Please continue the article on deaths from MRSA pneumonia after influenza, picking up right after its last sentence.

▶ [Selected passage]
☆ ☆ ☆

Mortality from MRSA Pneumonia Following Influenza Caused by Immune Mechanisms

Mortality from MRSA Pneumonia Following Influenza Caused by Immune Mechanisms

Influenza patients who get pneumonia caused by the superbug known as MRSA, (methicillin-resistant staphylococcus aureus) die from tissue damage caused by their own immune cells, rather than from direct consequences of bacterial infection.

The study, “Nox2-derived oxidative stress results in inefficacy of antibiotics against post-influenza S. aureus pneumonia,” published in the Journal of Experimental Medicine, proposes that blocking this response might help to treat flu patients who get MRSA which currently leads to death in about half of infected patients.

Researchers have until now not understood why the mortality rate after such infections is so high, even though patients are treated with antibiotics that can usually get rid of the dangerous pathogen.

During earlier studies, researchers led by Keer Sun, an assistant professor at the University of Nebraska Medical Center, discovered why mice infected with influenza are more likely to get MRSA-caused pneumonia.

Normally, immune cells called macrophages and neutrophils kill bacteria by releasing hydrogen peroxide and other reactive oxygen species. This particular mechanism was suppressed in mice who had influenza and then got MRSA, but the finding did not explain why patients died despite treatment.

☆ ☆ ☆

(Dataset entries)
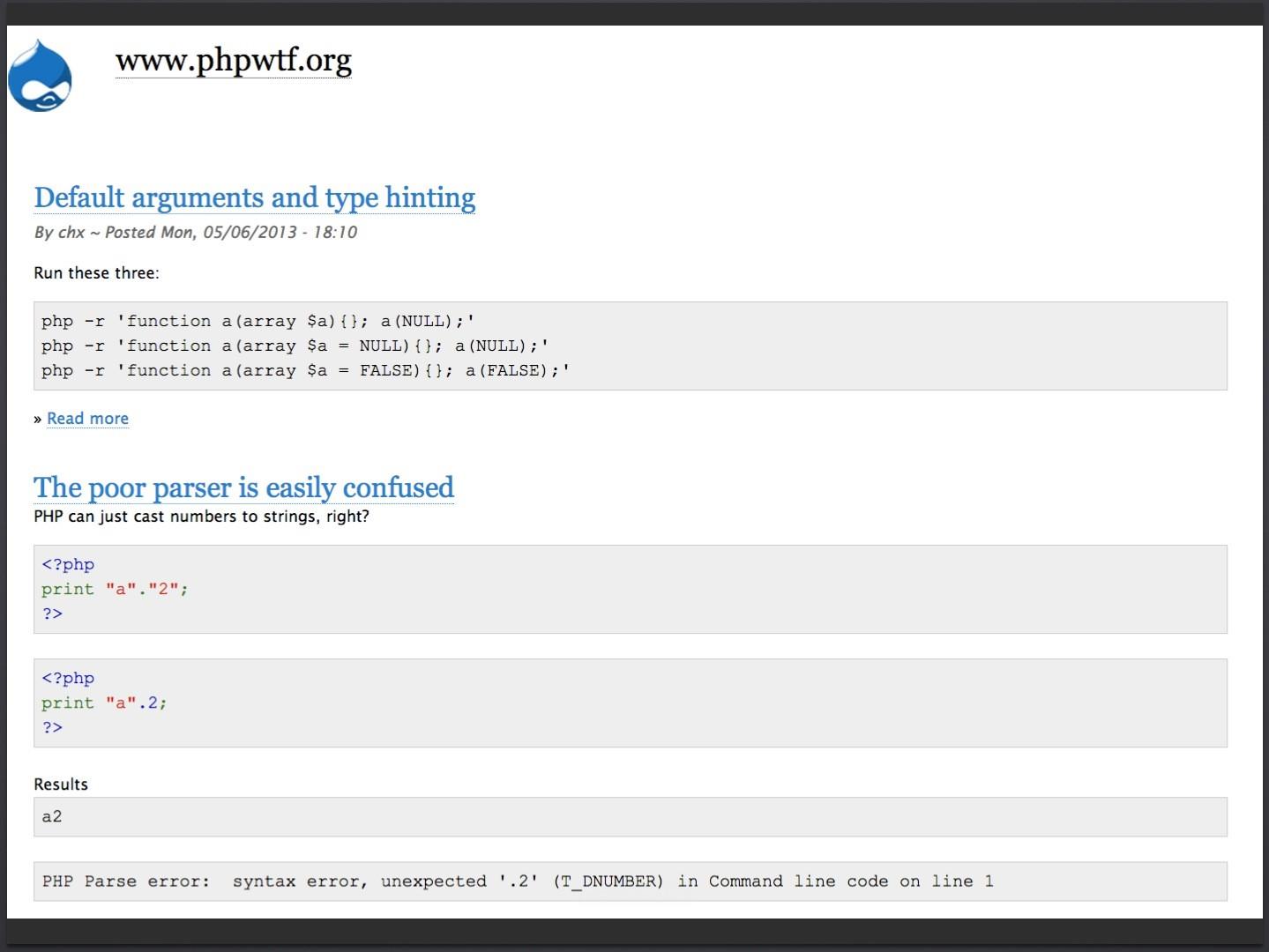The height and width of the screenshot is (952, 1269).
Task: Click the print "a".2; code line
Action: coord(104,703)
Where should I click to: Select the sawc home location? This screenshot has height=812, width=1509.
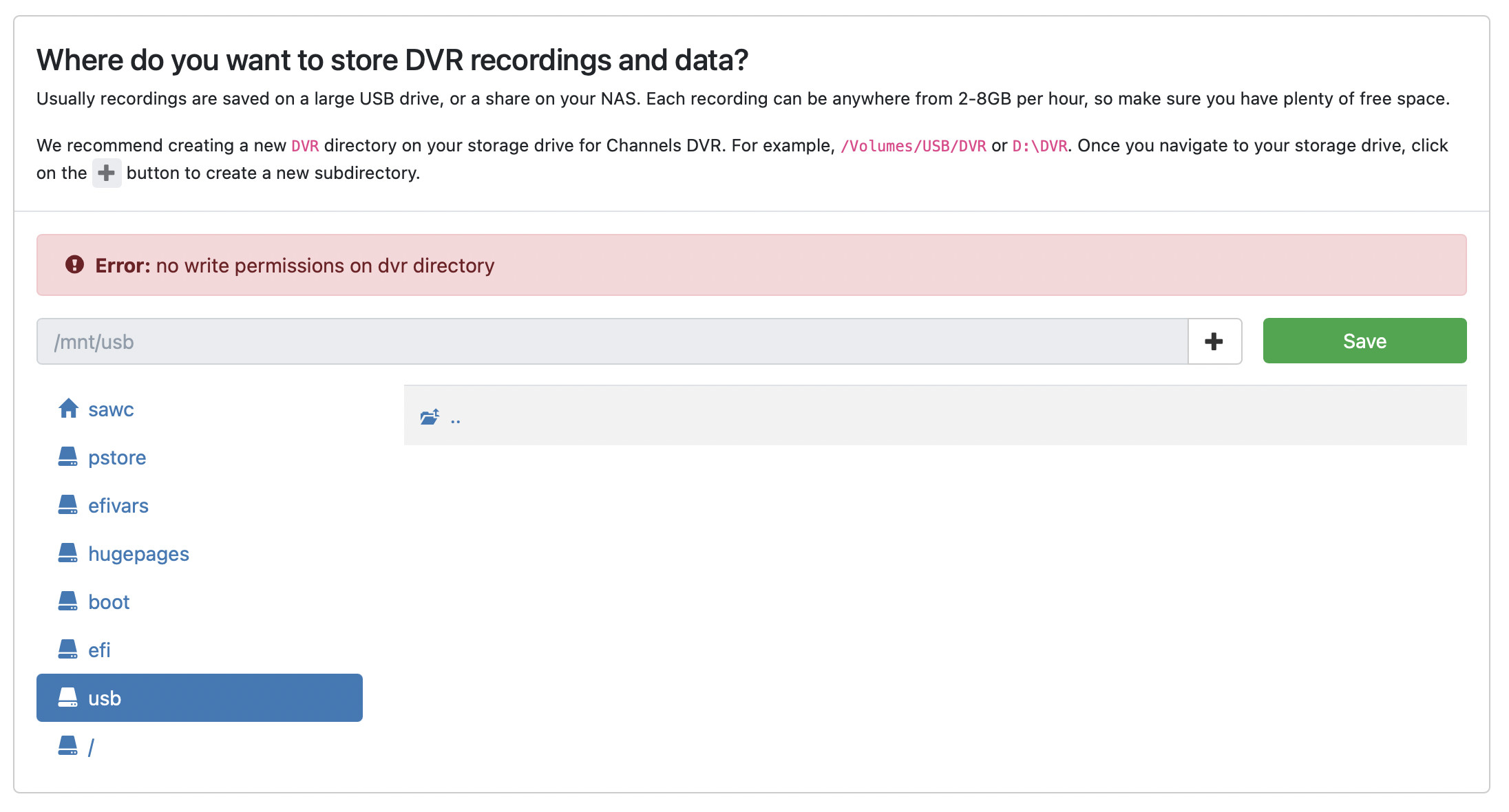coord(111,409)
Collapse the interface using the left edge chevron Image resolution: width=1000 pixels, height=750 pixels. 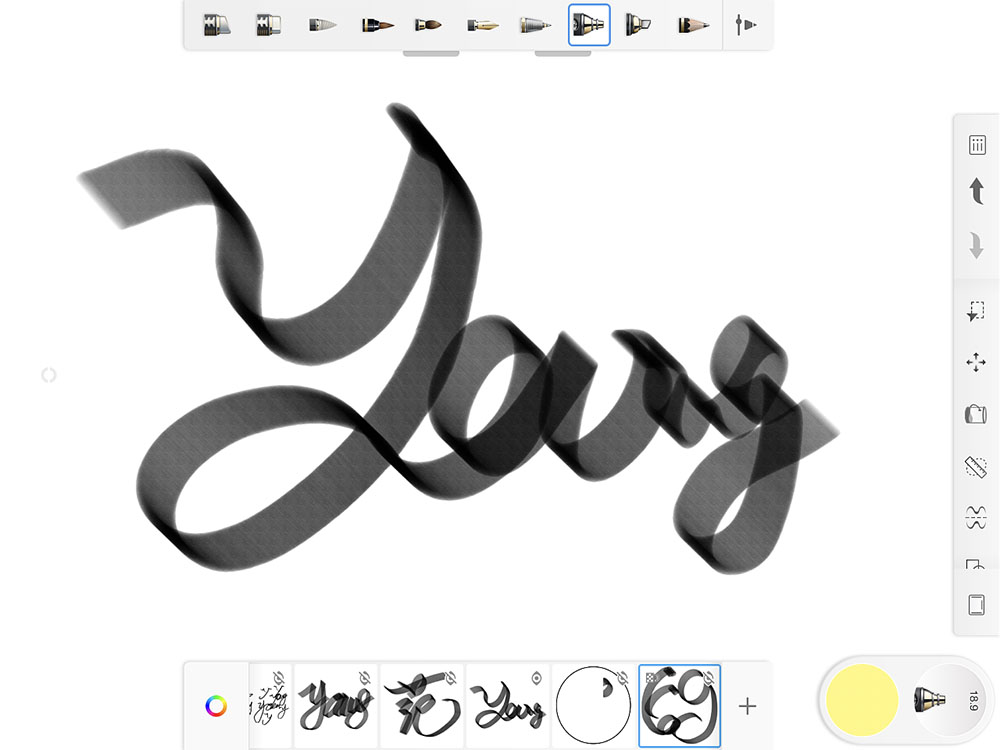pyautogui.click(x=48, y=375)
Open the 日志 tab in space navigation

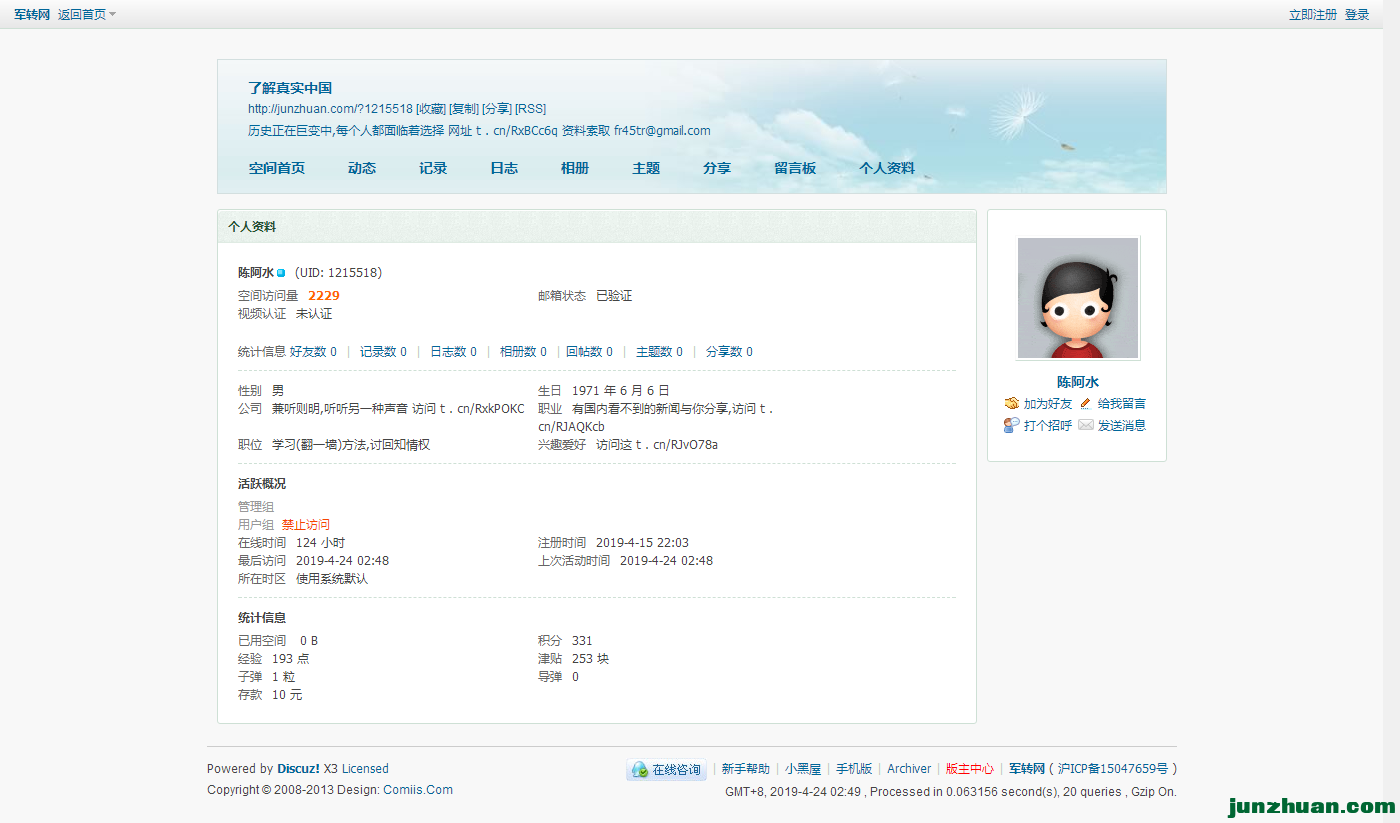(504, 168)
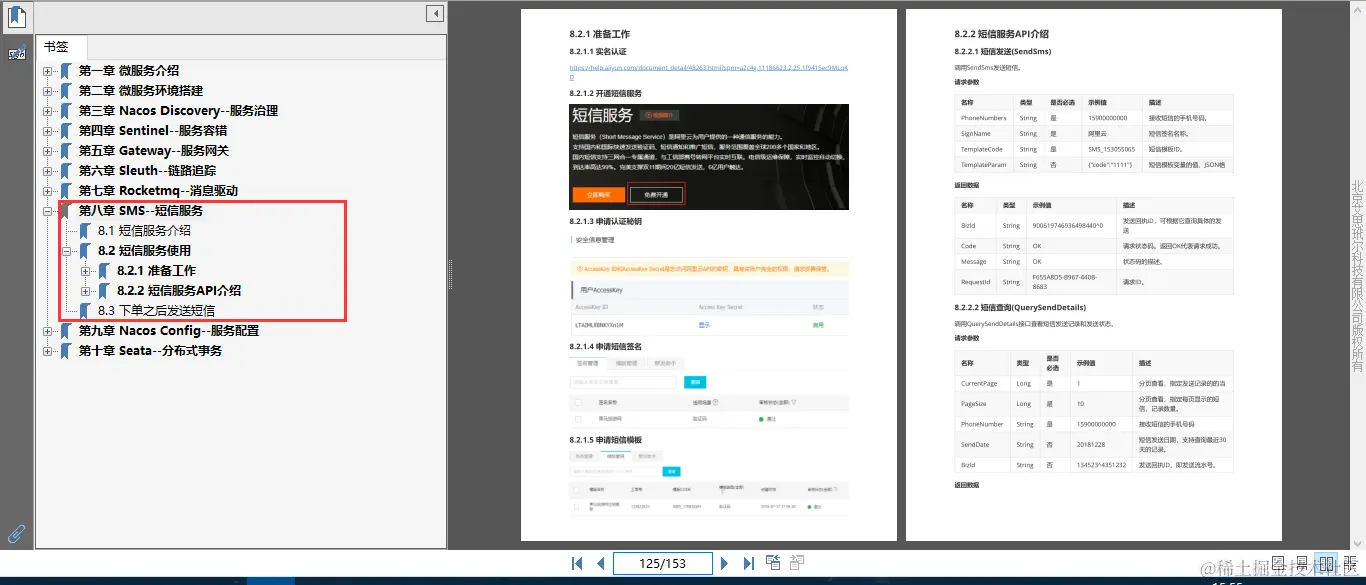Collapse the sidebar using the arrow button
Screen dimensions: 1366x585
(x=433, y=13)
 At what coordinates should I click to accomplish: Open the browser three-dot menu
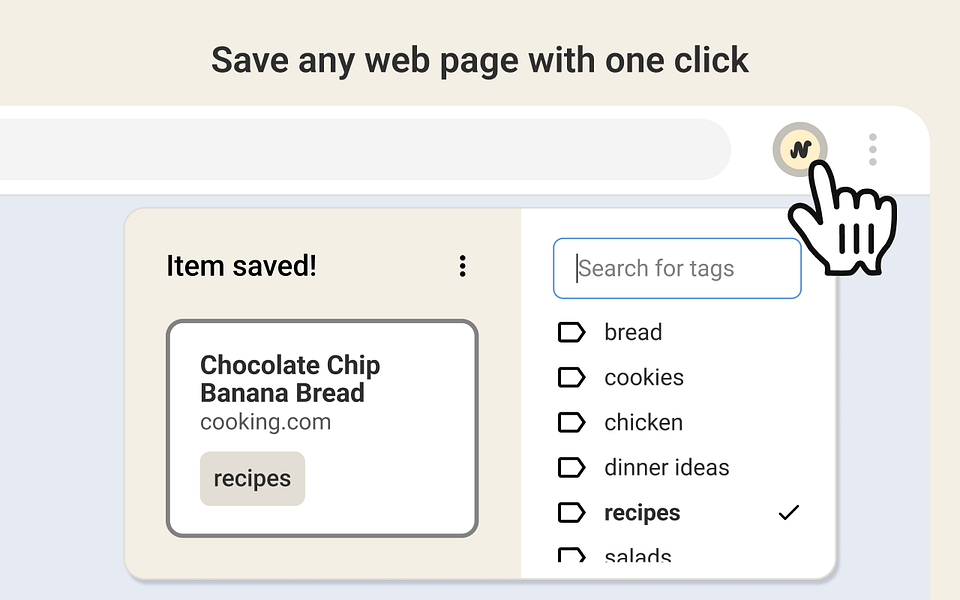(x=873, y=150)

☆ ☆ ☆

▶ [Response area]
In the recent study, Sun and his team discovered that the immune cells not only lost their activity to kill the bacteria, but the initial increase in oxidative damage actually killed the immune cells. This action further aggravated the release of radical oxygen species from the dying cells and caused extensive tissue damage in the lungs of mice infected with both influenza virus and MRSA.

When researchers blocked the enzyme called Nox2 (nicotinamide adenine dinucleotide phosphate (NADPH) oxidase 2) that produces the oxidizing agents in macrophages and neutrophils, the damage became limited. Combining antibiotics that could kill MRSA with the compound blocking Nox2 also improved the survival of the mice.

“Our results demonstrate that influenza infection disrupts the delicate balance between Nox2-dependent antibacterial immunity and inflammation,” said Sun in a news release.

“This not only leads to increased susceptibility to MRSA infection but also extensive lung damage. Treatment strategies that target both bacteria and reactive oxygen species may significantly benefit patients with influenza complicated MRSA pneumonia,” he said.